To keep your tomato plants healthy and produce the greatest yields, they require a means of support. Supporting the plants keeps the fruit clean and away from pests, provides better air circulation to help prevent disease, and makes it easier to harvest the fruit. More tomato plants can be placed in a smaller area by trellising them and there are several simple structures that are readily available or easily made to keep your garden looking attractive and orderly.
Tomato cages can be purchased almost anywhere in the spring and summer. These wire structures encircle the tomato plant and are placed into the ground when the tomatoes are planted in the garden. If you are planning on having just a few plants, this is the easiest support to use as they are inexpensive and can be used for several years. You can use the cage without wire ties so as the tomato grows and fills the basket, stems can be moved inside the wire cone to support the plant. The one problem with these tomato cages is that they are not very strong and large indeterminate tomato vines can quickly grow past the top ring of the basket and topple the whole plant. High winds from summer storms can also cause these cages to fall over. Determinate tomato varieties are best suited with these cages or brace the cage with stakes when the vines get larger.
For larger indeterminate tomato varieties you can make cages out of concrete reinforcing mesh that can be purchased at your local hardware store or home center. Make sure the mesh is large enough to get your hand through while harvesting a tomato. Typically 5-foot wide mesh with 6-inch-squares works well. To make the cage, cut a 5 to 6-foot-long piece, roll it together so the ends meet, then secure them with wire to make a cylinder. Consider anchoring the cage to the ground with ground staples or stakes.

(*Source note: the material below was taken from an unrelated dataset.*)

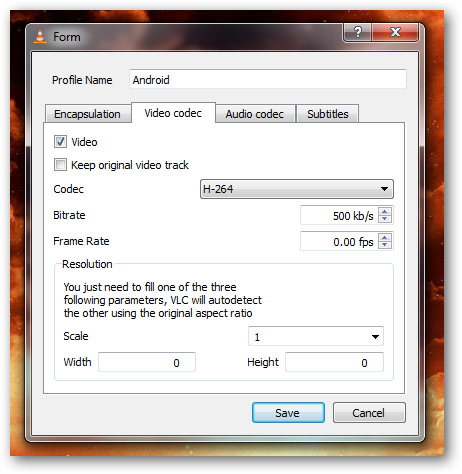462x474 pixels.
Task: Click the VLC cone icon in title bar
Action: tap(40, 37)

One problem with tomato cages is that they take up a lot of space when stored. Cages made out of concrete mesh can be untied and stored flat against a wall. There are also collapsible tomato cages that fold for easy storage if your space is limited.
If you have a more hands on approach to tomato growing and you are constantly pinching off shoots and pruning indeterminate tomatoes, you may want to use stakes. Pound a 6-foot oak or cedar 2x2, or a metal fence post about a foot into the ground and plant your tomato about 6 inches away from the stake. As the tomato grows, prune it to a single stem by pinching off any side shoots that emerge from the main stem. Tie the stem loosely to the stake with soft twine or reusable Velcro ties. Make sure that the tie is around the stake before tying it around the stem so it doesn’t slide down the stake. You can also notch wooden stakes or insert a nail or screw to hold the tie in place.
A tomato spiral is another option to staking as it is acts like a stake and a cage. Tomato spirals are a 5-foot metal corkscrew shaped wire stake that you wind your plant around as it grows. You may not need to tie the plant up, but you will still want to pinch out any side shoots. Tomato ladders are another invention that is like an open cage with rungs like a ladder and three wire stakes that are inserted into the ground. Tomatoes grown on ladders don’t need to be pinched into a single stem as the side shoots can be tied to the rungs.
Another option is to make a tripod or tuteur from three stakes driven into the ground on an angle to make a pyramid. A single plant can be placed in the middle of the tripod and trained to three main stems by keeping the lowest side shoots and pinching out the rest, or place a plant at the base of each leg of the tripod and train each plant to a single stem, which you would tie to that leg.
A quick and easy staking method for supporting several tomato plants at once can be done with the use of a Florida Weave. The tomatoes need to be planted in rows and at the ends of the row metal fence posts are driven into the ground at a slight outward angle. Between the plants place 1x1 wooden stakes into the ground and allow the plants to grow until they start to lean over. Tie twine around one end post and weaving it in and out of the plants until you get to the end of the row. Tie the twine off to the end post and then weave the twine the opposite way so that each plant is caught between the twine.
Tomatoes inside a Florida weave do not need to be pruned or trained, but as the plants grow taller, add more rows of twine about every 8 to 12 inches. Depending on how long the row is, you may need to run a wire between the end posts for additional support once the plants start producing fruit.
Whichever method you use, it is important to keep the fruit off the ground and promote air circulation between the plants to reduce the chance for disease.